Lines of data
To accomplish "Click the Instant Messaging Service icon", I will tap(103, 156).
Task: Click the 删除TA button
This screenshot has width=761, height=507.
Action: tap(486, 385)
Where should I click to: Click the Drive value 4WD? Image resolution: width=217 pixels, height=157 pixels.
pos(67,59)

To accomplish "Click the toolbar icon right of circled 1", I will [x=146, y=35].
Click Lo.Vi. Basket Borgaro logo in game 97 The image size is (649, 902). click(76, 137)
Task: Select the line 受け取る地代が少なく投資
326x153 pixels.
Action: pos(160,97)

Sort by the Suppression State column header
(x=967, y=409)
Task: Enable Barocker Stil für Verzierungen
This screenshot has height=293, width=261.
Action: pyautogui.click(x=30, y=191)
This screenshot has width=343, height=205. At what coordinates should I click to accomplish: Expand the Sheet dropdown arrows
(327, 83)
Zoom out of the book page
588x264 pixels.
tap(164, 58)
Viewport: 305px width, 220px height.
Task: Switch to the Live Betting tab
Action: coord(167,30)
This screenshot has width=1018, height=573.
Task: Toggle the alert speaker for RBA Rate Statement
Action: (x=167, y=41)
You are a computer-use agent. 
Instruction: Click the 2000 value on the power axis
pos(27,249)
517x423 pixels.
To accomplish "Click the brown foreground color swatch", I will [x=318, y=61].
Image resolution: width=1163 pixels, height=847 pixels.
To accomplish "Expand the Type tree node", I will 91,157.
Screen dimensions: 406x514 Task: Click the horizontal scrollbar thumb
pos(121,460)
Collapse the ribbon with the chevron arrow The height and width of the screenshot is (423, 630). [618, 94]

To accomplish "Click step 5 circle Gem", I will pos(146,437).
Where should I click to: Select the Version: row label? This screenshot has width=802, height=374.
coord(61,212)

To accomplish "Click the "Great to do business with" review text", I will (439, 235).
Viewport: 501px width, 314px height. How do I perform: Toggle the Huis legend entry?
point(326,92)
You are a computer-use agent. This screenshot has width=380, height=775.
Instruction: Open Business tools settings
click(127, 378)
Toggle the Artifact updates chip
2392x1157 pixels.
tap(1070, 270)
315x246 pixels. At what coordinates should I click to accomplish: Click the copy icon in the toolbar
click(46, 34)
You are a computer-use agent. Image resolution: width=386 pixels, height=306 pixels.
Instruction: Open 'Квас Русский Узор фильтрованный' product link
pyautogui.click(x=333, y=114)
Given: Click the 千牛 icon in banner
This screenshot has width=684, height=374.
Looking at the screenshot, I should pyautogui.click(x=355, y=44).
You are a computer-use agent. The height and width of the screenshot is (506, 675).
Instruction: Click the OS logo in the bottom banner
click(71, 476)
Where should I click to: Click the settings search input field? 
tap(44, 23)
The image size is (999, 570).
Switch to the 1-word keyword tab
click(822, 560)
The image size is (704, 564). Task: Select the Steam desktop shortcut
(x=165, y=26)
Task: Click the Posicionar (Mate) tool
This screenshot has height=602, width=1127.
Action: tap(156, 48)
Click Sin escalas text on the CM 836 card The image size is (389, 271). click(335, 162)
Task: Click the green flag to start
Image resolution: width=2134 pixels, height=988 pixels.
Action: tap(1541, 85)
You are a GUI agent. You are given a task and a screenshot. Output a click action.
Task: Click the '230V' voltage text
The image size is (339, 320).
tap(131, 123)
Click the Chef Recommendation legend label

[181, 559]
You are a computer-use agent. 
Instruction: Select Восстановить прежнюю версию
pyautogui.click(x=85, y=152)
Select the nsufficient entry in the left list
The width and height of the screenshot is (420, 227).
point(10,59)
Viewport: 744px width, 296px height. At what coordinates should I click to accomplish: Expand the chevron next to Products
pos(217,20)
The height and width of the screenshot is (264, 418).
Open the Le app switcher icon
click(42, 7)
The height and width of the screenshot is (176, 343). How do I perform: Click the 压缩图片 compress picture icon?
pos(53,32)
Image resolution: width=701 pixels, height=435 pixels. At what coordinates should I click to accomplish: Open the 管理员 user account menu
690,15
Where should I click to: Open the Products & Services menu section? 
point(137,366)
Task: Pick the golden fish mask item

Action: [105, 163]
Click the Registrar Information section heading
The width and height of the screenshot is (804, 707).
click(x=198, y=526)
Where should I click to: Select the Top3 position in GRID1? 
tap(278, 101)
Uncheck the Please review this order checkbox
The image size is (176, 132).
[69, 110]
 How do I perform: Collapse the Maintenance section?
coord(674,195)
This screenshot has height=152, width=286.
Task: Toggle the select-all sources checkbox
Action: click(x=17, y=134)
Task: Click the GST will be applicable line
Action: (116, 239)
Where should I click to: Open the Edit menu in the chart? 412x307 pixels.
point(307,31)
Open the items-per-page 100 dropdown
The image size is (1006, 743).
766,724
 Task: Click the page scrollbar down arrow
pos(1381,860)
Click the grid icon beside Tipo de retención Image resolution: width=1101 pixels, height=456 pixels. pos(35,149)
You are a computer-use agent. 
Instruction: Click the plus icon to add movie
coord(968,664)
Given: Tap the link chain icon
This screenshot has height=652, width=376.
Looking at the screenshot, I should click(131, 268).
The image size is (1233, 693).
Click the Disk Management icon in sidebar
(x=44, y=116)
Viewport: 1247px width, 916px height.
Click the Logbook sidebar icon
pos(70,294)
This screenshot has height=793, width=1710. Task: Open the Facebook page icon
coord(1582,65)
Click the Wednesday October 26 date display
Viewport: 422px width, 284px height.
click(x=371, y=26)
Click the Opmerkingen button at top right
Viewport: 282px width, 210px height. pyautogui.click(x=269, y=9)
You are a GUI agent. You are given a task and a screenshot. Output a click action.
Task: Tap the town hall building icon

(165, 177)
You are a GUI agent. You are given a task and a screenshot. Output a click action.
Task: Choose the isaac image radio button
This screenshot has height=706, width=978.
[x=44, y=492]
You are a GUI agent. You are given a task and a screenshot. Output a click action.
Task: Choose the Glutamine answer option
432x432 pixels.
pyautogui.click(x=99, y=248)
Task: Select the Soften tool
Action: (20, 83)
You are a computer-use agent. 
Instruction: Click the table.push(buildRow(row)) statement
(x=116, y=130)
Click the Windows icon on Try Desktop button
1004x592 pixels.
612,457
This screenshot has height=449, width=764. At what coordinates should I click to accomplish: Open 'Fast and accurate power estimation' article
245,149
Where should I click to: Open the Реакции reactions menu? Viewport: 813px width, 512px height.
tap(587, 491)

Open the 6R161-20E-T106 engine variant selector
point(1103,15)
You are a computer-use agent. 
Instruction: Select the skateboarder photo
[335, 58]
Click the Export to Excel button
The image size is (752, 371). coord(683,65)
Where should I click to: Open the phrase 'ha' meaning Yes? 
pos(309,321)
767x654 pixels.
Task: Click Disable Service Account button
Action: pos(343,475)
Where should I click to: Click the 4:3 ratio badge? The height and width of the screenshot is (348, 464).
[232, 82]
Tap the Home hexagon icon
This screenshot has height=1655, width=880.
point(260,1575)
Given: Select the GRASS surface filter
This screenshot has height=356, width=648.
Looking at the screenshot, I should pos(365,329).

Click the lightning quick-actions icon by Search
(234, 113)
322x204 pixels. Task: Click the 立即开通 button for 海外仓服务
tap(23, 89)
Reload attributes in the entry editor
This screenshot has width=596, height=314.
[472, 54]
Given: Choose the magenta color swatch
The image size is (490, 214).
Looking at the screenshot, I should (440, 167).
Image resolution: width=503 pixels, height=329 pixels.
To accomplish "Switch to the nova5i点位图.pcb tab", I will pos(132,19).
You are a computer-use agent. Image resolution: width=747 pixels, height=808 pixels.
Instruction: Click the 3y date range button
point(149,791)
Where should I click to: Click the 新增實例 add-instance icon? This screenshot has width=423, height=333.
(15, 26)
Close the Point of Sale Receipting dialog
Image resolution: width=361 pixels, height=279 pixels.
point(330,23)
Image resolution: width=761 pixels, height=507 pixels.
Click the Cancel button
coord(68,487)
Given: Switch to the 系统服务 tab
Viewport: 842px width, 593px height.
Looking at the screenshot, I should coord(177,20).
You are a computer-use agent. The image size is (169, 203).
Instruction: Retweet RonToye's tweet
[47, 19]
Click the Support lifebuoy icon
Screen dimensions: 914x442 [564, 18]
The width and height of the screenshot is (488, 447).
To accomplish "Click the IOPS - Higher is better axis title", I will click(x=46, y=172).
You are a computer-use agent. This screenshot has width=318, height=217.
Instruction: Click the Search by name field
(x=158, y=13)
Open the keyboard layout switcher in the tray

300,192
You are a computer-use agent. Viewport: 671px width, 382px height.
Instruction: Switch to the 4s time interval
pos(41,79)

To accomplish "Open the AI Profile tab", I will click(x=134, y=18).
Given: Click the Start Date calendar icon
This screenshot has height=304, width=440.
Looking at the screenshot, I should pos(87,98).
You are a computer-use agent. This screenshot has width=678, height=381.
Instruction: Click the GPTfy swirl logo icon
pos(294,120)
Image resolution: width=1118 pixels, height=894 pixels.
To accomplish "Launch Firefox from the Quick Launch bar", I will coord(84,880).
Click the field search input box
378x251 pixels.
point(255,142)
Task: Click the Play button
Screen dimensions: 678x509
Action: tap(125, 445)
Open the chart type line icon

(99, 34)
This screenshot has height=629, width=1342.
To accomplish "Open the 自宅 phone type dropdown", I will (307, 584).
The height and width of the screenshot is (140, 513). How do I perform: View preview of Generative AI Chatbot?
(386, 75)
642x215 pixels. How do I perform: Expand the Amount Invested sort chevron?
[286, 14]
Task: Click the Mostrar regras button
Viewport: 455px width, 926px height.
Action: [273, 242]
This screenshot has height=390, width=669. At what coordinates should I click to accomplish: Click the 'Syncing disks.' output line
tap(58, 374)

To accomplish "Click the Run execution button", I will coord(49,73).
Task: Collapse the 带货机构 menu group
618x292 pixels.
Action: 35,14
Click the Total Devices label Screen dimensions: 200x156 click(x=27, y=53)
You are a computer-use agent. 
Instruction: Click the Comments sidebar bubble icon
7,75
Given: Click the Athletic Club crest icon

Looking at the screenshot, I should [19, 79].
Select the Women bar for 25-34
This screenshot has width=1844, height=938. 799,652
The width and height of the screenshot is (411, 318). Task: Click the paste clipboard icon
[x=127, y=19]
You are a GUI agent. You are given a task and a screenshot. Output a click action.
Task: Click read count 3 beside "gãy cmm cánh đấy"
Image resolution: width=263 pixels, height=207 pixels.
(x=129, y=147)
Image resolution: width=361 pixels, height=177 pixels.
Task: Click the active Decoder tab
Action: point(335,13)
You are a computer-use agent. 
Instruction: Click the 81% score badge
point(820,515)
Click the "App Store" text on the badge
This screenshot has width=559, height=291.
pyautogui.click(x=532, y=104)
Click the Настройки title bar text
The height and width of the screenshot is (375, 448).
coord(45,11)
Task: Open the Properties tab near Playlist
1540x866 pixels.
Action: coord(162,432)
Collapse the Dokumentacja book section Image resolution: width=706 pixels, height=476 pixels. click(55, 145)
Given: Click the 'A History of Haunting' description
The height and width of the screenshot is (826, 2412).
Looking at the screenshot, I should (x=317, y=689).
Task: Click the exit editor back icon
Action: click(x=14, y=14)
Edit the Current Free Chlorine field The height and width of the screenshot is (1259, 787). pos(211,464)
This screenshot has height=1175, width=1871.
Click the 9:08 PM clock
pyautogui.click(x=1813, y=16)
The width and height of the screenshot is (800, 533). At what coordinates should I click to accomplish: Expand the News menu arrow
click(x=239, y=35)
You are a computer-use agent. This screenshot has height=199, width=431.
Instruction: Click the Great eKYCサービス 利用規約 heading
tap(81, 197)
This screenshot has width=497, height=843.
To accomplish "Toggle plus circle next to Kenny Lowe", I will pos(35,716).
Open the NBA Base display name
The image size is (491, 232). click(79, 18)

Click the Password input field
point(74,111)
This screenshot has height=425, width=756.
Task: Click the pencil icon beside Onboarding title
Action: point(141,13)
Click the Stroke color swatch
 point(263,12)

Task: Extract every line of the material above that contains the word "banner".

Solved exercise:
Given: Click the 千牛 icon in banner
Instruction: Click the OS logo in the bottom banner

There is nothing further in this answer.